On May 7, the day of the Met’s annual, heavily hyped costume gala, “Page Six” reported that Tesla CEO Elon Musk was dating the musician Grimes. The pairing was odd, for varying reasons depending on whether you were a fan of Grimes, Musk, or maybe both (they may or may not still be together). A day after the report, and their appearance together at the gala, a now-deleted Reddit account posted this image to the r/ElonMusk subreddit, captioned “cough cough”.
The image is an artistic rendering of two muscle-y biceps, one black, one white, with veins popping as their hands clasp in unity. The painting is a recreation of a shot from 1987’s Predator, in which Dutch (Arnold Schwarzenegger) greets old pal Dillon (Carl Weathers). That image, the bicep clasp, has been something of a meme for years, a more enthusiastic sort of Venn diagram signified by excessive bro-iness.
The history of the Predator handshake runs back more than a decade, to a simpler time when YouTube filmmakers and remix artists seized on the scene, posting countless remixes. The painting, done by DeviantArt user MILOSLAVvonRANDA, was uploaded in 2012.
In recent months, the Predator handshake has been reinvigorated by object labeling, the form of meme-making that allows users to recontextualize popular images by designating objects in them as a stand-in for other concepts. The meme form is particularly prevalent thanks to text-overlay tools founds in apps like Instagram and Snapchat. Perhaps you remember the pigeon meme, a recent popular one.
Fandom is inherently combative, and the imagery of hands clasped is nothing new. The current boom reminds me of an old meme circulated by Beliebers who were worried that Justin’s relationship with Selena Gomez would distract him from his fans.
Like almost every other social-media trend, a lot of this is driven by the sectarian nature of online interaction in which fandoms and hives are constantly battling to be king of the hill. It’s not just that your sect has to be good; it has to be better than similar competing sects. Millennials, Genz, Boomers, ’90s Kids, the Beyhive, Xbots, Little Monsters, Arianators, Superwholock, the MAGA crowd, the #resistance. Sure, it’d be more quote-unquote grown-up to account for nuance and the multitude of human experience, but that’d make fighting online a lot less of a rush.

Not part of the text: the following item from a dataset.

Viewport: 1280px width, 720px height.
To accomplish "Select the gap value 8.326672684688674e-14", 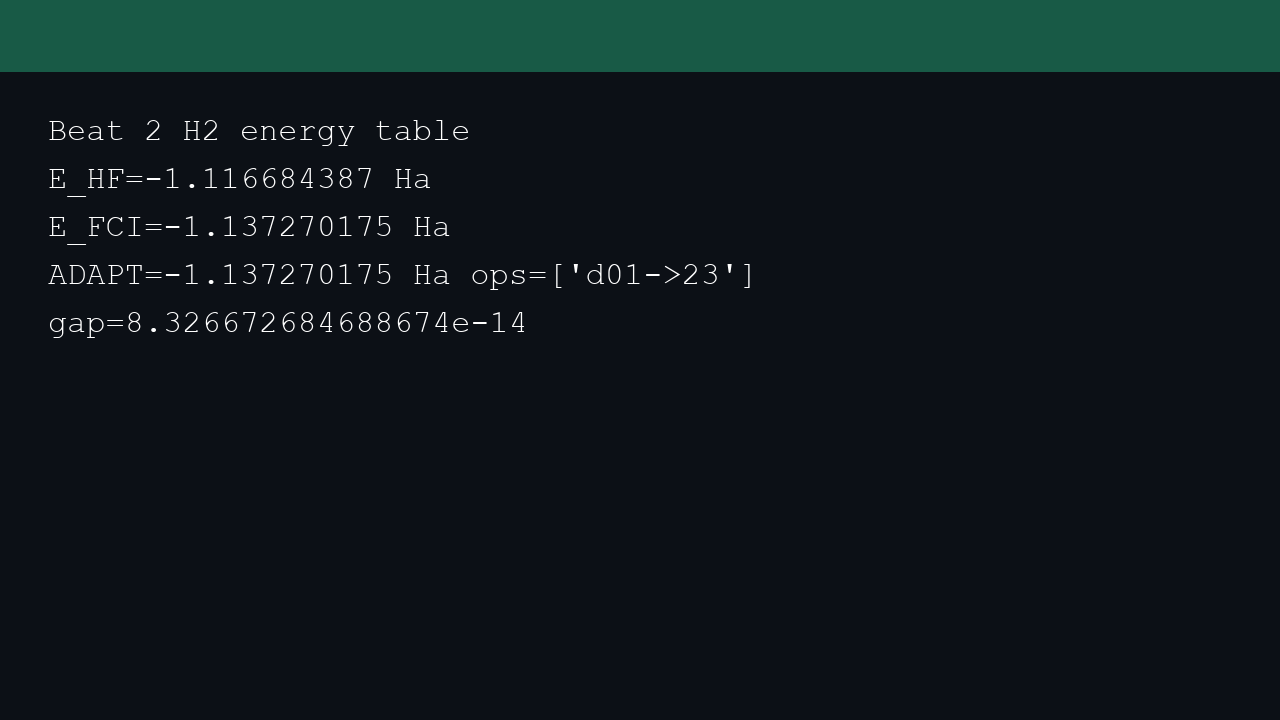I will tap(327, 323).
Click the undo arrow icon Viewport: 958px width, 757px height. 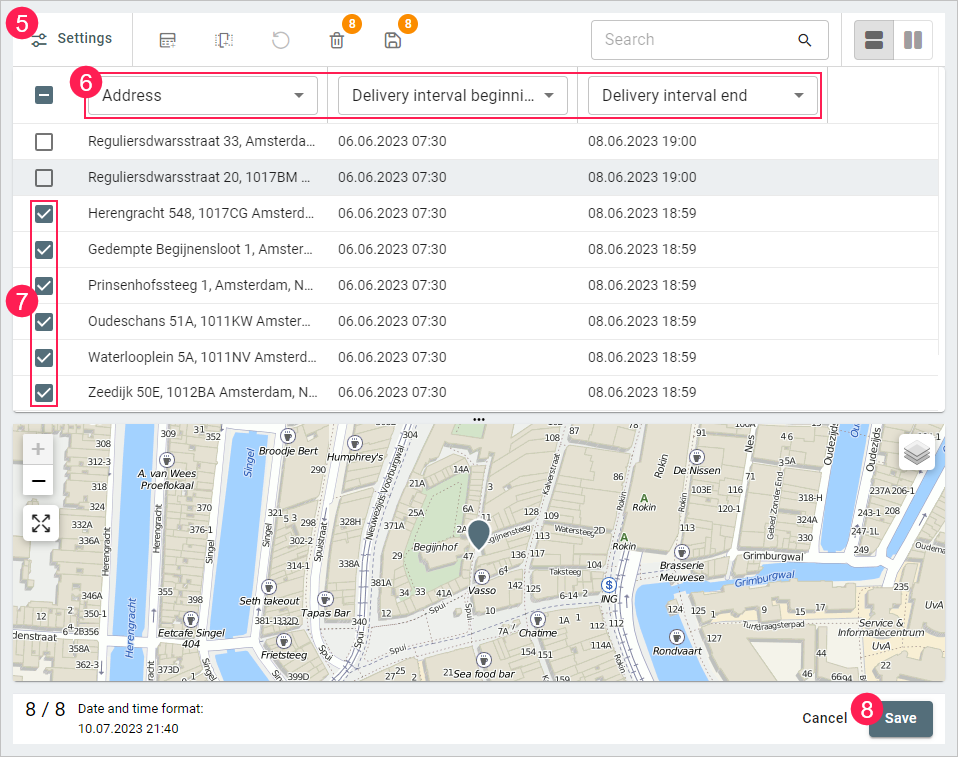[281, 40]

But the new wave hints at unity, often in the form of teaming up against a greater evil, or setting aside differences in a rare truce. They point at weird overlaps in subcultures, the tiny details that bring us together. After all, what separates a sports team’s animal mascot and a furry? (Only the mental barriers we put up.) Over the summer, the Predator handshake has given way to an even more complex system of handshakes and huddles.
Some of the memes transcend language, carried by the image of hands joined in unity, bringing disparate communities together in celebration.
The new era of hands memes is headed how most memes head, from a simple binary into something more complex and meta. What is humanity but a never-ending web of handshakes and alliances?